The session begins with participant introductions and a discussion about motivations for attending, particularly around challenges with evaluation (eval) in AI/ML projects.
Attendees mention difficulties such as defining correct answers, pragmatic improvement cycles, the labor-intensive setup, and the uniqueness of each evaluation case.
Participants express interest in synthetic data for evaluation, especially in scenarios lacking real-world data, and the limitations of current automated evaluation solutions.
Evaluation is described as essential in machine learning, analogous to experimentation in science.
Former Google engineers leading the workshop emphasize that thorough evaluation (eval) methodology is foundational to AI development, reflecting practices from Google's search quality efforts.
The process centers on setting up robust benchmarks, calibrating metrics with both human and user data, and iterating over a wide set of metrics (Google Search used around 300 signals).
Evaluations are not a one-time task but an ongoing feedback loop embedded into development and production systems.
The workshop promises hands-on practice and provides resources through a Slack channel and a detailed Google Doc.
Evaluation Approaches: From Vibe Testing to Scoring Systems 09:27
Most teams begin with simple "vibe testing"—manual trial and error, tweaking and observing results.
Human evaluations are expensive and manual, while code-based automated evaluations are more common.
Large Language Models (LLMs) as judges are attractive but often inaccurate; agent-based systems introduce more complexity.
The suggested approach is incremental: start with correlated signals (simple metrics), then iteratively add more as issues are discovered.
Focus is placed on the importance of scoring systems that gather multiple objective metrics and combine them into an overall score.
The evaluation process is iterative: start simple, identify what’s broken, improve the metrics, and repeat.
Workshop participants will set up scoring systems for a meeting summarizer application, identifying relevant signals (criteria/dimensions) and adjusting them via a co-pilot assistant.
The co-pilot automates the breakdown of subjective goals into measurable signals, generates both good and bad synthetic examples, and allows for dynamic updates (such as adding a dimension for "title less than 20 words").
Weighting of signals (critical, major, minor) is managed mathematically; calibration is performed over time with sample data.

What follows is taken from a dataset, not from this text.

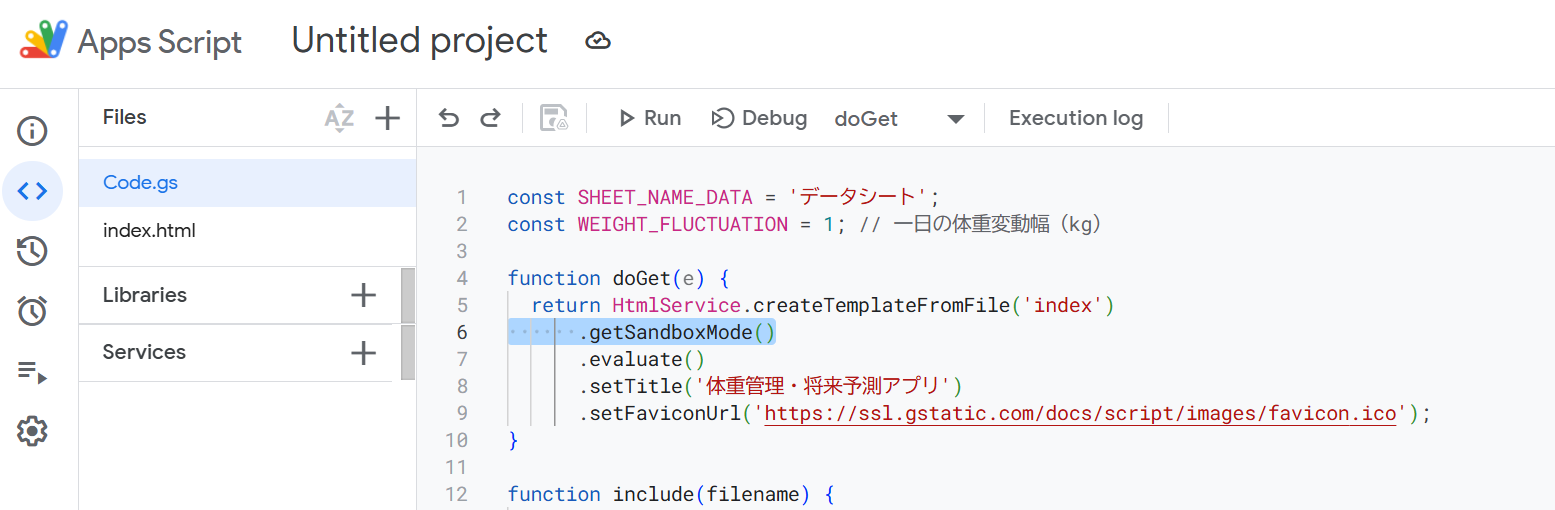
Task: Select the Editor code icon in sidebar
Action: coord(32,191)
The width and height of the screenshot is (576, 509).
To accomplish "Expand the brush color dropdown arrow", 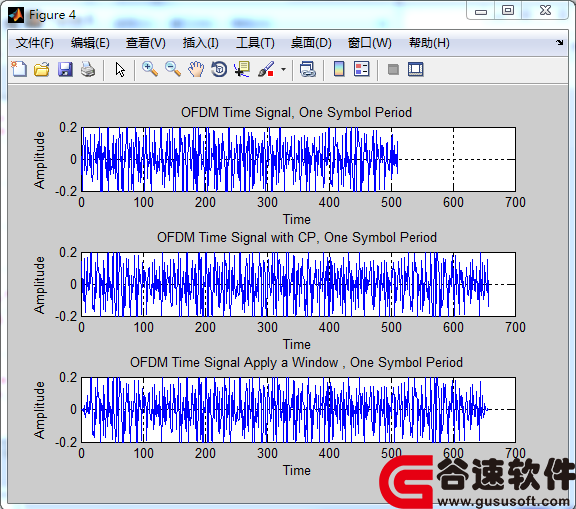I will (x=283, y=69).
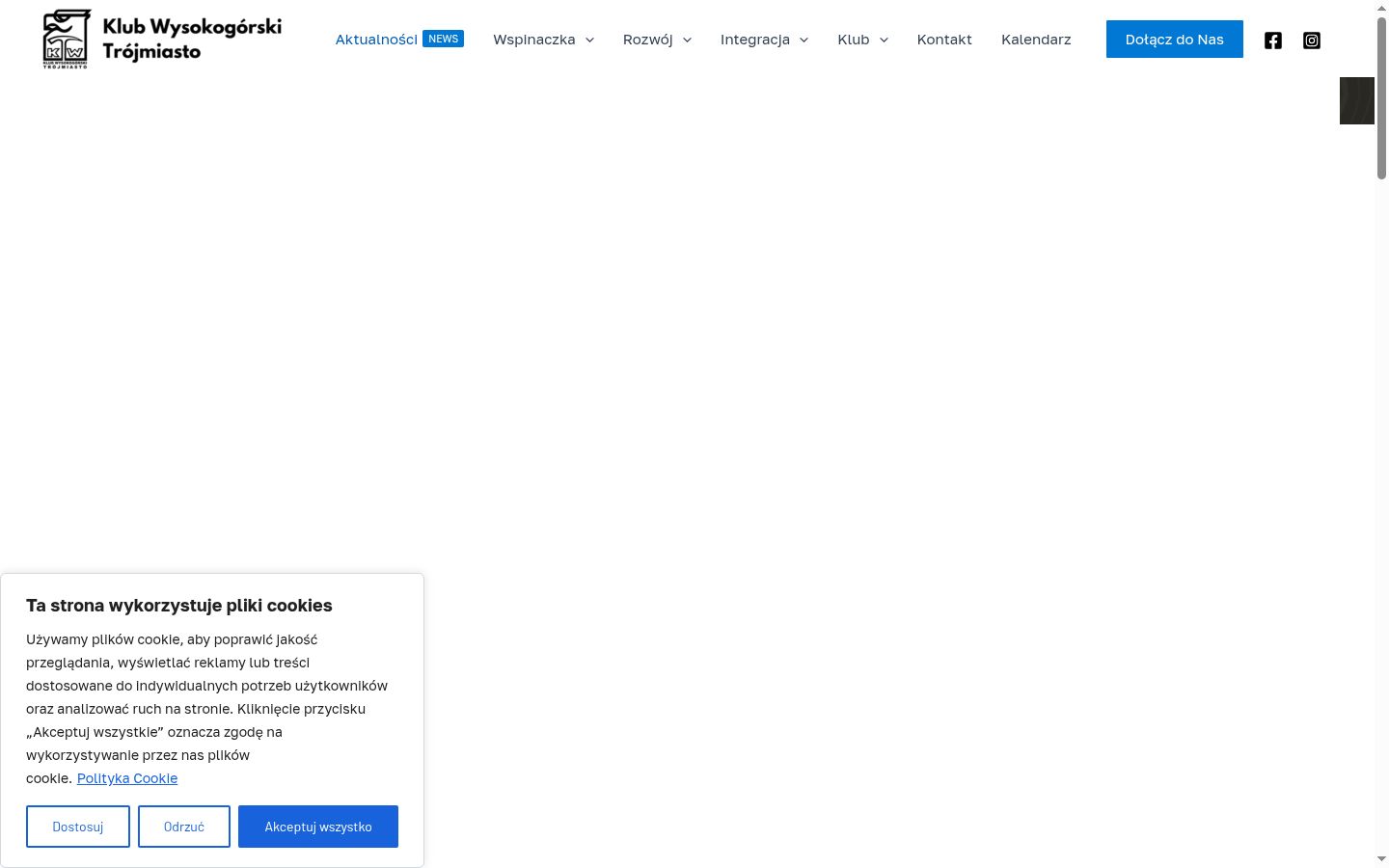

Participants will export their scoring criteria to Google Sheets, apply them to real examples, and assess metric alignment with user feedback (thumbs up/down) using a confusion matrix.
The spreadsheet integration allows interactive experimentation—changing metrics on the fly and seeing impact on alignment.
The system is designed for high computational efficiency, running 20+ dimensions per input in under 50 milliseconds.
For production scenarios with tens/hundreds of thousands of examples, best practice is to use batch processing or online evaluation workflows.
The scorers are built for speed and large-scale deployment, leveraging bidirectional attention architectures and a regression head for high precision and stability, unlike generative LLMs.
Calibration methods (using thumbs up/down data) fine-tune the importance of various signals automatically.
Current support is for English and a few other languages, with plans for expansion; multimodal capabilities are on the roadmap.
The workshop’s second phase focuses on using a Colab notebook to load data, apply the scoring spec, and generate confusion matrices—all with sample datasets from Hugging Face.
Users compare different model versions (e.g., v1.5 vs v2.5) and prompts using their custom metrics, observing score differences across model outputs.
The system also supports online response optimization: generating multiple outputs per input, scoring each, and selecting the highest quality response—demonstrating improved overall scores as more samples are considered.
The Colab environment is set up for easy experimentation and supports batch processes, model selection, and metric development.